После ужина Скарлетт и Мамушка разложили выкройки на столе,
в то время как Сьюлин и Кэррин быстро содрали с портьер атласную подкладку, а
Мелани, вымыв щетку для волос, принялась чистить бархат. Джералд, Уилл и Эшли
сидели, курили и с улыбкой глядели на эту женскую возню. Радостное возбуждение,
исходившее от Скарлетт, овладело всеми, — возбуждение, природу которого
никто из них не мог бы объяснить. Щеки у Скарлетт раскраснелись, глаза жестко
поблескивали, она то и дело смеялась. И все радовались ее смеху — ведь уже
сколько месяцев никто не слышал его. А особенно приятно это было Джералду.
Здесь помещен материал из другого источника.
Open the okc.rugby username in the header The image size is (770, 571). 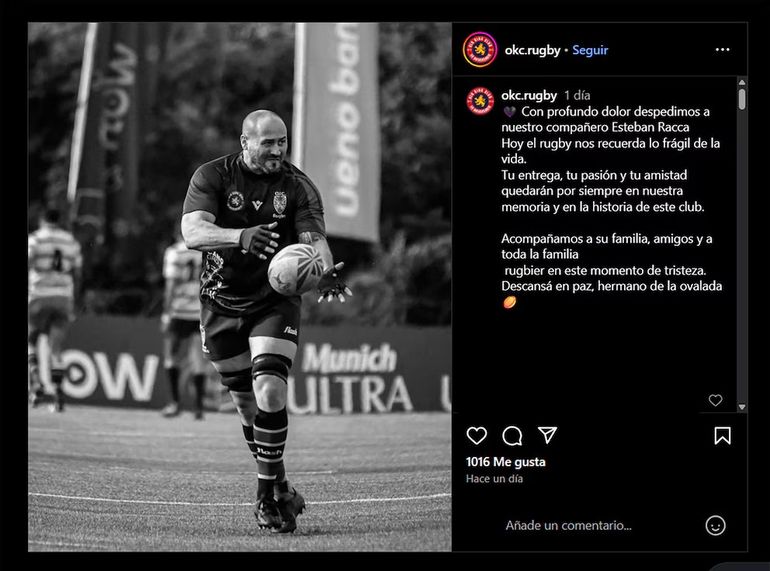click(532, 50)
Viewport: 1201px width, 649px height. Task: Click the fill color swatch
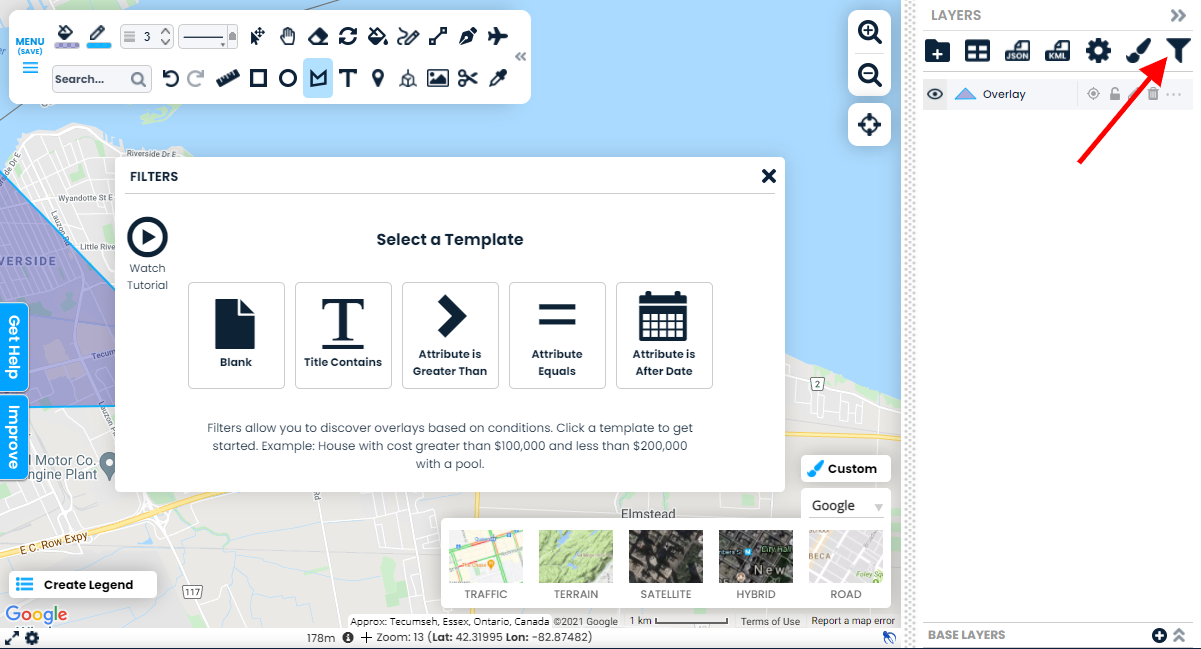point(66,37)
Помолодевшими глазами он следил за ее передвижениями по комнате, и всякий раз,
как она проходила мимо, ласково похлопывал ее по боку. Девушки разволновались,
точно готовились на бал: отдирали подкладку и резали бархат с таким рвением,
словно собирались шить себе бальные платья.
Скарлетт едет в Атланту, чтобы занять денег или в крайнем
случае заложить Тару. Ну, и что тут такого страшного, если даже придется
заложить? Скарлетт сказала, что они без труда выкупят Тару из урожая будущего
года — продадут хлопок, расплатятся, и у них еще деньги останутся; она сказала
это так уверенно, что никому и в голову не пришло спорить с ней. А когда ее
спросили, у кого она собирается брать в долг, она ответила: «Любопытному нос
прищемили», — ответила так игриво, что все рассмеялись и принялись
подшучивать и дразнить ее: завела-де себе дружка-миллионера.
— Не иначе как у Ретта Батлера, — лукаво заметила
Мелани, и все рассмеялись еще громче, настолько нелепым показалось им это
предположение, ибо все знали, что Скарлетт ненавидит Ретта и если вспоминает о
нем, то не иначе как об «этом подлеце Ретте Батлере».
Но Скарлетт не рассмеялась, и Эшли, засмеявшийся было,
умолк, заметив, какой настороженный взгляд бросила на Скарлетт Мамушка.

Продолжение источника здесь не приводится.